Data listing
.....

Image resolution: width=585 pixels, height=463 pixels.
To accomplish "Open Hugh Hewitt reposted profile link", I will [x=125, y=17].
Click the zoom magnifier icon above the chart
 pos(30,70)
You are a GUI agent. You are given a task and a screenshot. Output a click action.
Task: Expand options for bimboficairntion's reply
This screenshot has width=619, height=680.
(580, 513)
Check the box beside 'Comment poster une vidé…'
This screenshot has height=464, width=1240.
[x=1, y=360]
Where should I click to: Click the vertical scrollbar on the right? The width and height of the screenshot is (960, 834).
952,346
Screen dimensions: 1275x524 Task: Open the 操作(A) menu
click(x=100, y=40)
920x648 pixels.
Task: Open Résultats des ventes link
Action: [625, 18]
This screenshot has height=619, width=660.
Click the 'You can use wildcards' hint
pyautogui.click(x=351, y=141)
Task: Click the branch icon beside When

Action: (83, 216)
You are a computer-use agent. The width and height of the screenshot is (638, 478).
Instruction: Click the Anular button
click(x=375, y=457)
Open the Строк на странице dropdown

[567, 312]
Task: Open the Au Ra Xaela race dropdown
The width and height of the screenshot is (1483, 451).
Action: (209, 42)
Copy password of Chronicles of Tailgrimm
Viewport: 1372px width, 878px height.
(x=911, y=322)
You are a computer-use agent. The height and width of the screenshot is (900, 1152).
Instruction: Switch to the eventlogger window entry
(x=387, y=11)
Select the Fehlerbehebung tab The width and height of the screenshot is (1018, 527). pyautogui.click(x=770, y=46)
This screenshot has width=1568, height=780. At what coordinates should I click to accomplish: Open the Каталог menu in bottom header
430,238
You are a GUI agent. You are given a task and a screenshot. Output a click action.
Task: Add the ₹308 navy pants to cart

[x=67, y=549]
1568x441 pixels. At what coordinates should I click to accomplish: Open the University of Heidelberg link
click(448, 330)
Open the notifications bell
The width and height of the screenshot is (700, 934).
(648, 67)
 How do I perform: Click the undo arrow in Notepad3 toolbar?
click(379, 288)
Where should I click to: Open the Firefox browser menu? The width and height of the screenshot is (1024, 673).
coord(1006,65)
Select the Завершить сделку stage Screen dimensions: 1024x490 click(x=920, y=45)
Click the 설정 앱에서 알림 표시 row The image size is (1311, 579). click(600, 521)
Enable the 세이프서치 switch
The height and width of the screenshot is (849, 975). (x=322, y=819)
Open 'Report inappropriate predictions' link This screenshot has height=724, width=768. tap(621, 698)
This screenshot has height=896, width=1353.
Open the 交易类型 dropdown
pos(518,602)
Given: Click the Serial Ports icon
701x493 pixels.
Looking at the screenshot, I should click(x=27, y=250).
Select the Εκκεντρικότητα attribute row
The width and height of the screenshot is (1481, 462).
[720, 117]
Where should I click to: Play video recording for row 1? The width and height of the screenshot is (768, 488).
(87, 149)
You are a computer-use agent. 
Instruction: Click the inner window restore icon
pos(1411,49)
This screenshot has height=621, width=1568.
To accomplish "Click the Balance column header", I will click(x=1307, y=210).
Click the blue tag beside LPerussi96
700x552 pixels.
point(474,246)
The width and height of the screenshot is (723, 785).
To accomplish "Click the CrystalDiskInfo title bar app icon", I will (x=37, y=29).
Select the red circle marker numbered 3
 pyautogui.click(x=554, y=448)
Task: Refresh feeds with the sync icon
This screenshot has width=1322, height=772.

.....

◆ Written exercise: Write out, unchanged, the lines of the entries above from the line holding "Open 'Report inappropriate" through the line holding "pyautogui.click(x=554, y=448)", both of those lines included.

◆ The reply:
Open 'Report inappropriate predictions' link This screenshot has height=724, width=768. tap(621, 698)
This screenshot has height=896, width=1353.
Open the 交易类型 dropdown
pos(518,602)
Given: Click the Serial Ports icon
701x493 pixels.
Looking at the screenshot, I should click(x=27, y=250).
Select the Εκκεντρικότητα attribute row
The width and height of the screenshot is (1481, 462).
[720, 117]
Where should I click to: Play video recording for row 1? The width and height of the screenshot is (768, 488).
(87, 149)
You are a computer-use agent. 
Instruction: Click the inner window restore icon
pos(1411,49)
This screenshot has height=621, width=1568.
To accomplish "Click the Balance column header", I will click(x=1307, y=210).
Click the blue tag beside LPerussi96
700x552 pixels.
point(474,246)
The width and height of the screenshot is (723, 785).
To accomplish "Click the CrystalDiskInfo title bar app icon", I will (x=37, y=29).
Select the red circle marker numbered 3
 pyautogui.click(x=554, y=448)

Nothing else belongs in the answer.